___ PROVIDED DATA ___
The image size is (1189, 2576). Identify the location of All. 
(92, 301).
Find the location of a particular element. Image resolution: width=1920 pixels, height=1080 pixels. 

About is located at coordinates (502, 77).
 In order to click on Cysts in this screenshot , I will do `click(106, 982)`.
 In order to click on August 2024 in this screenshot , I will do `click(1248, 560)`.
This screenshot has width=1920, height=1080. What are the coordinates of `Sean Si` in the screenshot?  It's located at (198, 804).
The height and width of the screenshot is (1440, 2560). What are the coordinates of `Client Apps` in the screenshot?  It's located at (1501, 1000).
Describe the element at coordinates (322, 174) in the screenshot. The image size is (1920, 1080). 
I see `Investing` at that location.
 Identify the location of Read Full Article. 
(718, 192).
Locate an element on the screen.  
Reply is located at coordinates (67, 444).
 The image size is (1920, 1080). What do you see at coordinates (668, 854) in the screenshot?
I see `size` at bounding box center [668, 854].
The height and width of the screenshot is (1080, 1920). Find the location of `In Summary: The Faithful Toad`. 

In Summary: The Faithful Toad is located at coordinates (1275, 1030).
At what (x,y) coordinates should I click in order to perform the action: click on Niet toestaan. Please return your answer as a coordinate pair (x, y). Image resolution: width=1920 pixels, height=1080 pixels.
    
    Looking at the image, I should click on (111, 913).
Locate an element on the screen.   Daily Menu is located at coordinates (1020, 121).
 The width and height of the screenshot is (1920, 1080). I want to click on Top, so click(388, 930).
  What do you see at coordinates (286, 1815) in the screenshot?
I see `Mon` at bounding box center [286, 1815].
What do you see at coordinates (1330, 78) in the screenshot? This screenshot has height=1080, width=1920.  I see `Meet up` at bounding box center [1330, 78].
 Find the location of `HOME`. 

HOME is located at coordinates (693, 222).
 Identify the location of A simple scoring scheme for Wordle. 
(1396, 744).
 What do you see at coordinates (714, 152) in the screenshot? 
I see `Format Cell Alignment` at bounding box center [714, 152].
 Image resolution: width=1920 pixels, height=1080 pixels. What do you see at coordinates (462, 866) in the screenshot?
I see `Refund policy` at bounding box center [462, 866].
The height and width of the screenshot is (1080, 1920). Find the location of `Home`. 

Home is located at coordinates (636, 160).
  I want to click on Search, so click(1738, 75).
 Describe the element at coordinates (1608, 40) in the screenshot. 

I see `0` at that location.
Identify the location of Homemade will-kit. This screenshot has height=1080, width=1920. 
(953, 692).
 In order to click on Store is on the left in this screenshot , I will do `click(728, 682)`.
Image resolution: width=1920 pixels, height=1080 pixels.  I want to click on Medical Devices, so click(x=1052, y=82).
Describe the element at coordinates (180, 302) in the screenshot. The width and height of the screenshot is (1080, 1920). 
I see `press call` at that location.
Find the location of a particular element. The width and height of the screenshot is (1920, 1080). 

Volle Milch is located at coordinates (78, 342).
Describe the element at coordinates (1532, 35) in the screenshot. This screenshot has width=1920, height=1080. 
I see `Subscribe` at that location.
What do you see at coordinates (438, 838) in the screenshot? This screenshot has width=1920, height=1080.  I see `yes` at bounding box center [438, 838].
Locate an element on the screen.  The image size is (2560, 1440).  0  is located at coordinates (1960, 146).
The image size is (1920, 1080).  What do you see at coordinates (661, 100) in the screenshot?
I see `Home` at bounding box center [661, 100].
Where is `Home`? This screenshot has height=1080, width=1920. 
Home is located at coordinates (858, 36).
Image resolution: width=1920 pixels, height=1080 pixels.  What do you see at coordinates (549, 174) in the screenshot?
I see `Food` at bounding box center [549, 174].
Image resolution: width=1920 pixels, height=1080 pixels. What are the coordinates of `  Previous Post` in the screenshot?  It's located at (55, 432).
___
Report every line of the data above that contains the string "will", treating uppercase and lowercase letters as distinct.

 In order to click on Cysts in this screenshot , I will do `click(106, 982)`.
 In order to click on August 2024 in this screenshot , I will do `click(1248, 560)`.
Identify the location of Homemade will-kit. This screenshot has height=1080, width=1920. 
 In order to click on Store is on the left in this screenshot , I will do `click(728, 682)`.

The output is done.